The Holiday-Specific Mistakes Not to Make With Your Babysitter

ByAnisa Arsenault
Associate Editor
Published
Dec 2017
babysitter lying on floor with little girl in blanket
Photo: iStock

Whether you need a pinch-hitter sitter for your last-minute shopping or a well-meaning aunt starts insisting on offering her services, chances are your child will spend time alone with someone he or she isn’t used to this holiday season. And a new study found that parents could be doing a better job of preparing these “backup” babysitters for emergency situations.
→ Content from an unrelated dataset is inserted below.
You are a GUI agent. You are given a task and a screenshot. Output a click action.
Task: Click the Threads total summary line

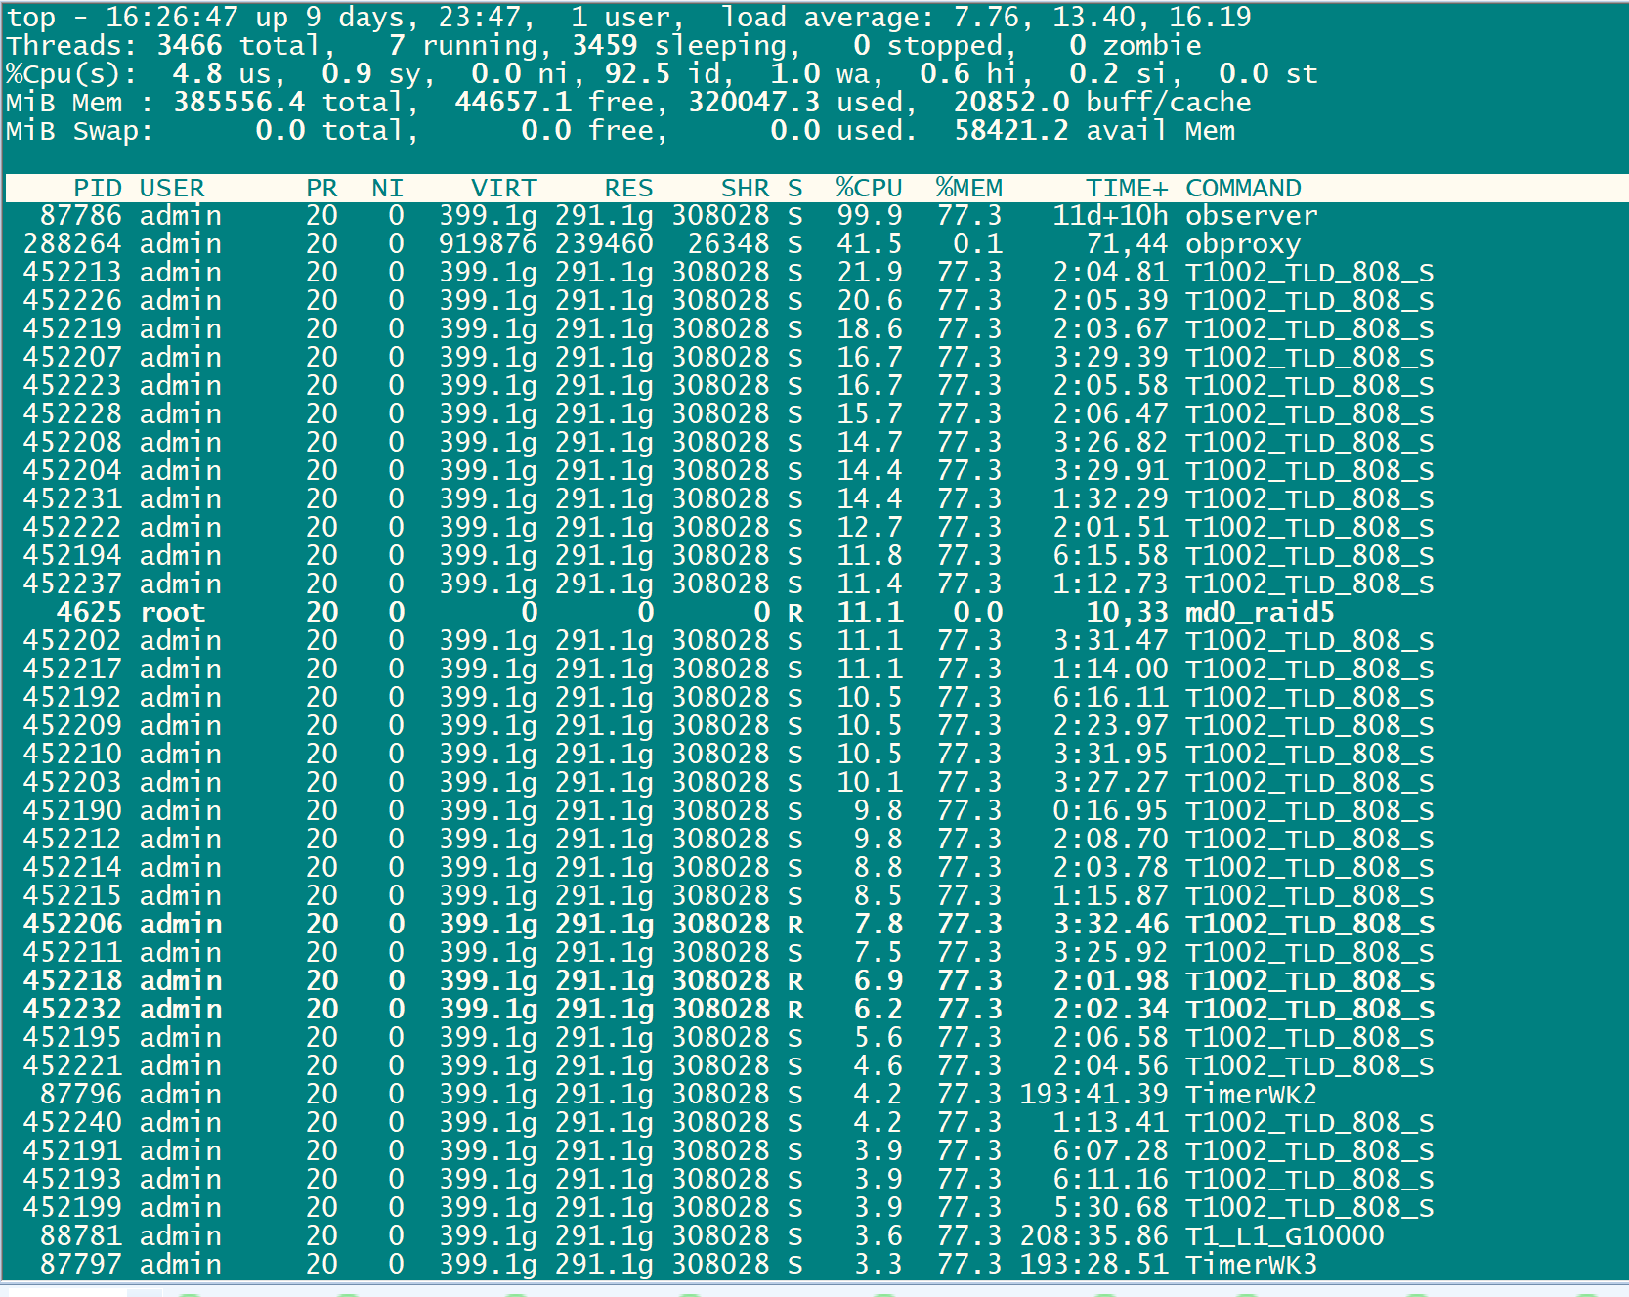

According to the new C.S. Mott Children’s Hospital National Poll on Children’s Health at the University of Michigan, less than half of parents with children between the ages 0 and 5 did something as simple as post emergency contact information in a visible place. Only 48 percent wrote down their work or cell numbers, 47 percent gave a number for their child’s doctor, and 42 percent listed an emergency friend or relative to contact.

“Parents often need extra babysitting help around the holidays when childcare facilities are closed and regular babysitters are less available,” says Mott poll co-director Sarah Clark. “Family members and friends may be a natural choice to help watch children but parents should make sure they are preparing babysitters for emergencies, especially those who don’t have young children themselves…Parents shouldn’t assume sitters have all of the information they need. They should go over basic information whether they will be gone all day or just a couple of hours.”

After polling 546 adults without children, Mott researchers found they worried about three aspects of child care, in particular:

  1. Choking
  2. Injury
  3. Being unprepared to deal with a child

Researchers also asked childless adults how they would handle certain situations, like a child accidentally swallowing medication. About 49 percent of adults would call Poison Control while 38 percent would immediately take the child to the ER.

There’s not always a right or wrong in emergency situations, but there is a parental preference. Clark is urging parents to make those preferences more clear.